Samuelle Couture’s custom gowns are the stuff of fairytales.
Should you be in the market for a whimsical and timeless wedding dress (who cares if you’re not even engaged yet—a girl can dream), consider your search over. Sam Walls of Samuelle Couture has been in the biz for fifteen years now and her custom bridal gowns are the type that you’ll never want to take off—no pre-reception change needed. Wells has a love for embellishments and couture finishings, and taking a stroll through her portfolio, it’s evident that she has an eye for both. We sat down with Wells to get the details on how she first got started, where she finds her inspiration, and which bridal trend she can’t stand.
How she got started in bridal:
“I first started designing one-off bridal gowns for my artist friends in London who wanted something more bespoke and unusual. It was a perfect balance to my other job at the time as a psychotherapist!”
On the Samuelle Couture bride:
“Most of my brides work in fashion or a creative industry, are aware of the mass market, but are looking for and appreciate a gown that’s handcrafted and not mass-produced. They want a very personal and creative collaborative process with a designer.
“Most of my brides have a very unique vision for their wedding day, and want a gown that reflects their individuality.”
Why she loves designing bridal:
“Bridal allows me to focus on ‘slow’ fashion—to invest time and quality in a one-off garment that is equally loved by its owner as it is by its maker. Designing bridal offers me a platform to relish in my passion for beautiful materials and couture processes. My background was originally in textiles—construction and manipulation—so I am always trying to take a material and do something unique with it and present it in a new way. I dye, paint, print, appliqué, and layer techniques to create something new.”
Her thought process when designing a collection for Bridal Week:
“I think about my previous brides and what they have brought to the table. I think about how they want to feel and radiate on their wedding day. I feel that my designs are timeless, so for me it’s about creating more options that can be customized to be unique for each bride rather than dictating trends.”
On the trends that she loves, and those she hates:
On what brides today are looking for:
“Brides are inspired more by celebrity weddings or fashion trends, such as the boho trend, or Kim Kardashian’s figure-hugging gown—hence inspiring the trend for extremely fitted sexy wedding dresses. I think brides used to be a bit more demure.”
On her custom design process:
“All of my dresses are custom made, so they have the possibility of being completely unique in terms of color, materials, detailing, etc. I meet with the bride and she tries on styles from my collections and decides on one. [Then] I take her measurements, create a pattern, then a toile.
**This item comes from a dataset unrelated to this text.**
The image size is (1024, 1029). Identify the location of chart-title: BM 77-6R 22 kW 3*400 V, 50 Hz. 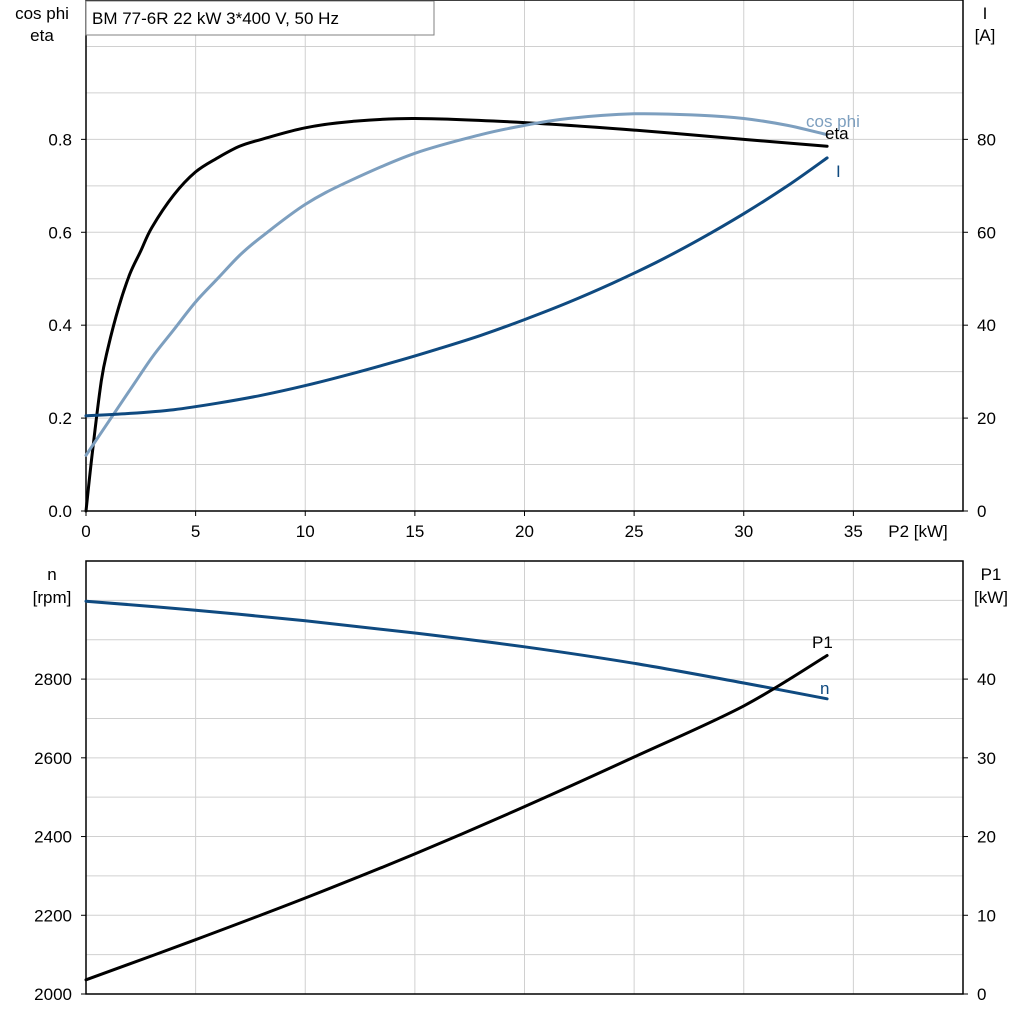
(216, 18).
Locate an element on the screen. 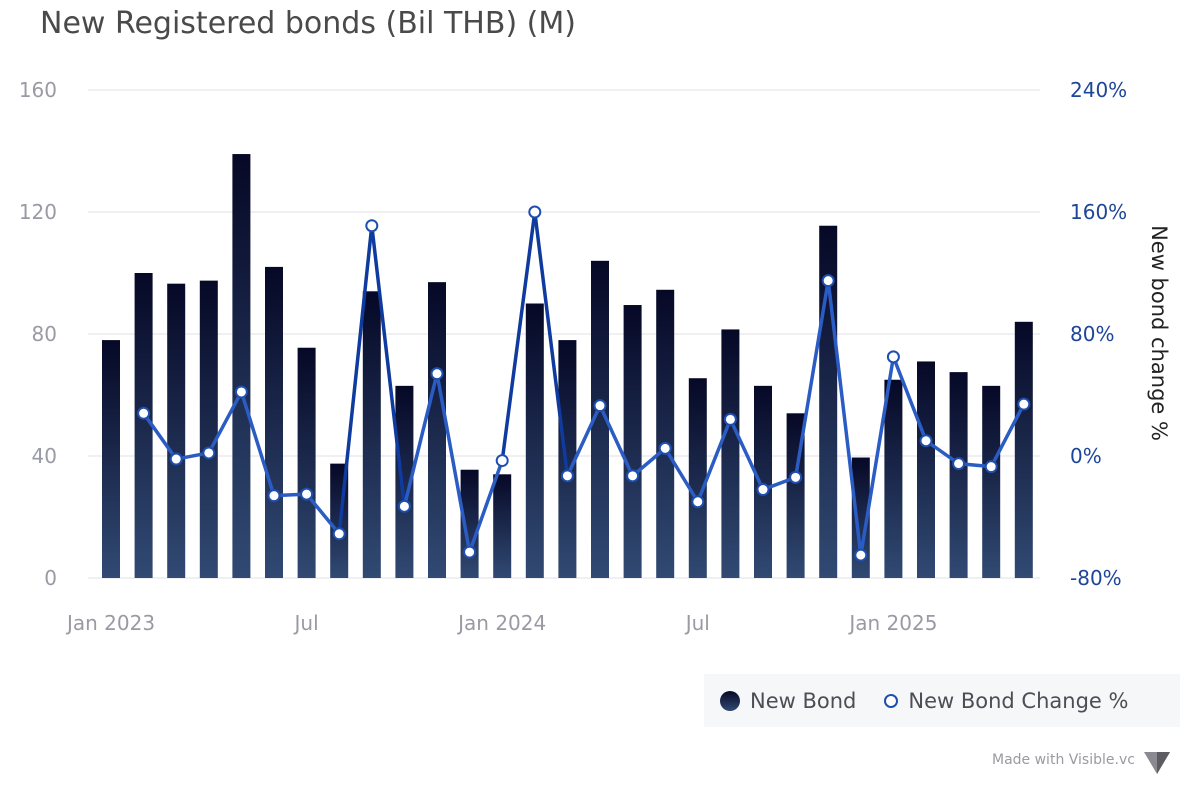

At the fitting, we look at fabrics and discuss the possibilities for the actual gown, then we move to fabric and creating her gown. There might be more fittings during this time to look closer at detailing such as lace appliqué, beading, etc. When the gown is finished and the bride has found her shoes, we cut the length and do any final tweaks.”
On the experience between her and the bride:
“I think for both of us, we embark on a journey together. It’s very personal, where the bride is in my thoughts a lot and we are communicating closely on how the dress is developing. She sends me her inspirations and I send her mine.”
Where she gets her inspiration:
“Working with brides directly is an inspiration, as well as the fabrics and embellishments available, and the opportunity to invest so much attention into one garment.”